Powell re-signed with the Blazers last week on a five-year, $90 million contract, the most crucial development of an otherwise underwhelming player movement period for Portland. Don't tell Powell that the bench additions of Cody Zeller, Tony Snell and Ben McLemore barely move the Blazers' championship window, though.

Inundated with Olshey's favorite talking point about success of Portland's incumbent starters, Powell emerges from free agency confident his team can take the next step without the major roster changes Damian Lillard has deemed necessary.

"Neil's a big numbers guy, and he kept talking about our starting lineup and the net rating that we have, being the fourth-best offense in the NBA," Powell said in an interview with Brooke Olzendam. "And he always kept saying in the meetings and the phone calls leading up to our free agency meeting about keeping that core together, switching things up and finding ways to actually use me and utilize me."

The lineup of Lillard, CJ McCollum, Robert Covington and Jusuf Nurkic, you've surely head by now, finished the 2020-21 season with a +13.4 net rating, per NBA.com/stats. That number ranked eighth-best in the league among all lineups post-trade deadline,  accomplished by elite-level efficiency on both sides of ball.

The Blazers' starters were even better in the playoffs despite a disappointing first-round loss to the undermanned Denver Nuggets, too. Portland's opening quintet posted a +21.7 net rating versus Denver, with offensive and defensive efficiencies that would have topped the league during the regular season.

Olshey made sure to mention that number during his inflammatory season-ending press conference, just like local media who have subsequently reported on the Blazers' plans to run it back with the same core.
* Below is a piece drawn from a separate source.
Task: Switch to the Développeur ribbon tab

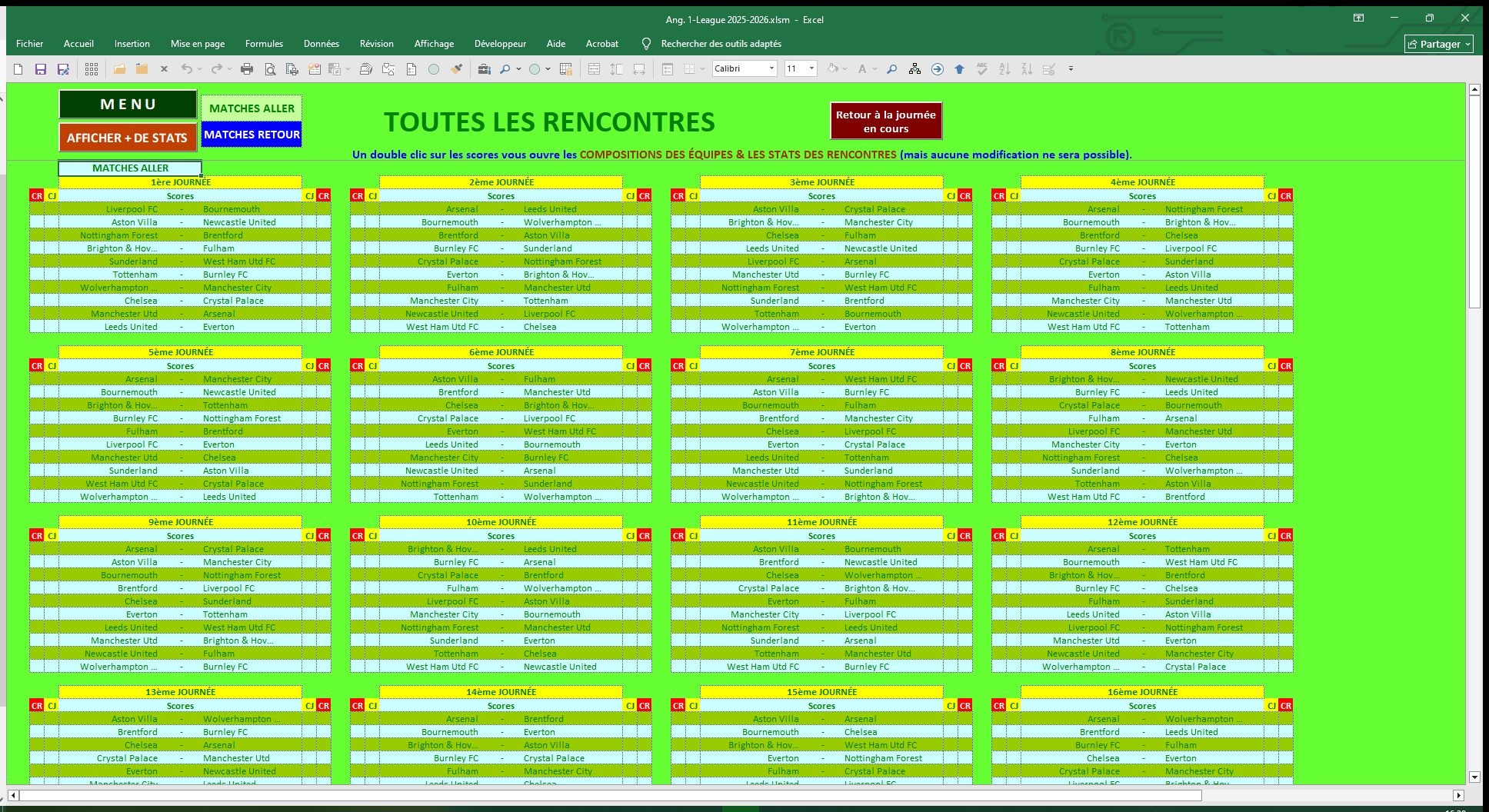Action: (x=500, y=44)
It's not just the analytics that have Powell optimistic about Portland's chances next season, though. Under the tutelage of rookie coach Chauncey Billups, he believes the Blazers will take major strides defensively, too.

"I think there's another level we can get to defensively. And I've talked to Chauncey about that, and he's very on the same page with me in how we're gonna change the way we play defense," Powell told Olzendam. "Be more physical, do different things throughout the course of the game, different coverages, different schemes, gettin' up into the ball, forcing and holding guys accountable on that end of the ball, not just offensively. So I'm really excited about that."
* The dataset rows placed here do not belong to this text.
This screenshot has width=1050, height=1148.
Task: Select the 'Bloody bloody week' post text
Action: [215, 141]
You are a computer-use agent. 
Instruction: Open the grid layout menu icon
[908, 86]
Odds are against it all coming together for Portland next season in championship fashion. Frankly, Lillard's probably more likely to demand a trade in 2021-22 than the Blazers are to win the title.

Buoyed by additional continuity, a revamped bench and the two-way concepts of Billups, though, Powell thinks Portland has a chance to bring the Larry O'Brien Trophy back to Rip City for the first time since 1977.

"I think it's very attainable this upcoming season," Powell said of a championship. "We saw through the numbers—I'm not much of a numbers guy—but there was some positives that came out of this team. I think, like I said before, me coming in and trying to figure everything out, Nurk coming back, CJ coming back and just trying to make it all mesh, I thought we did a great job in doing that."